Seifuku ga kawai na !

Très souvent du meilleur effet, notamment quand porté de pair avec un masque. Revêtu par de nombreuses professions. À voir absolument, les chauffeurs de taxis en livré, casquette sur le chef, mains gantées glissant sur un volant trop grand en harmonie parfaite avec les napperons blancs des banquettes. Ne pas rater non plus les uniformes bleu électrique du personnel de police assurant la régulation des piétons à certains carrefours ; ceux des gardes débonnaires de supermarchés ; ou ceux des lycéens qui envahissent les rues après les cours à l’heure du déjeuner ou en fin d’après-midi.
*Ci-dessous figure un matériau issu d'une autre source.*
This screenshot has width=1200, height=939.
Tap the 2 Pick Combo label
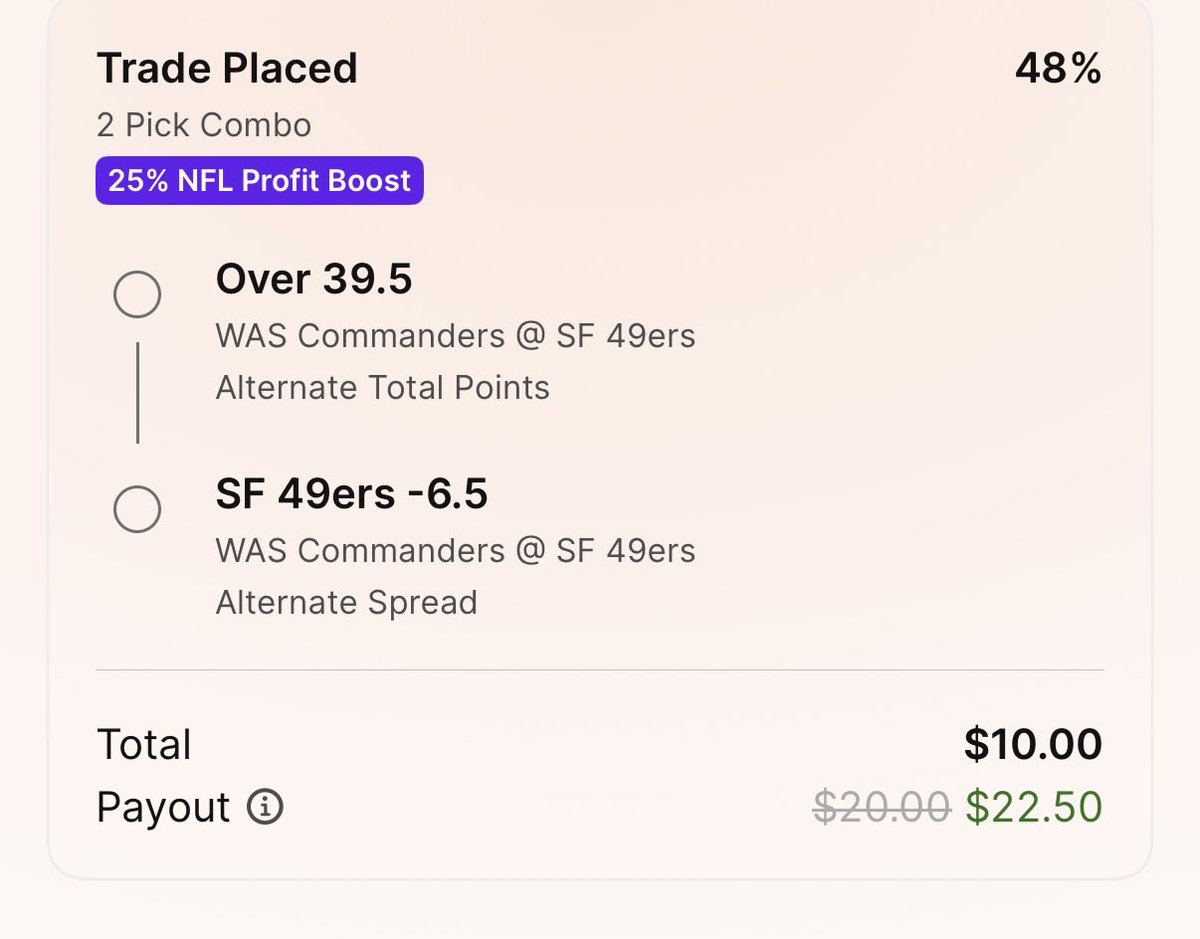[204, 125]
Chez les garçons, tendance marine allemande fin 19°s, héritage de l’époque où les militaires prussiens étaient les cornacs d’un Japon en pleine ouverture et qui cherchait des modèles pour son armée. Pour les joshikousei, les lycéennes, le seifuku, l’uniforme, se compose souvent d’une veste marine, d’une jupe courte et de chaussettes montantes aux genoux. Certaines choisissent leur lycée selon l’uniforme en vigueur. Elles se savent être le fantasme le plus répandu chez les hommes dont le goût pour la jeunesse, la fragilité, l’innocence et la puérilité qu’elles incarnent n’est plus à prouver. L’accoutrement est parfois instrumentalisé par le show-biz pour affubler les chanteuses des plateaux télé du dimanche. Pour finir, s’achète aussi comme gadget pour déguiser madame.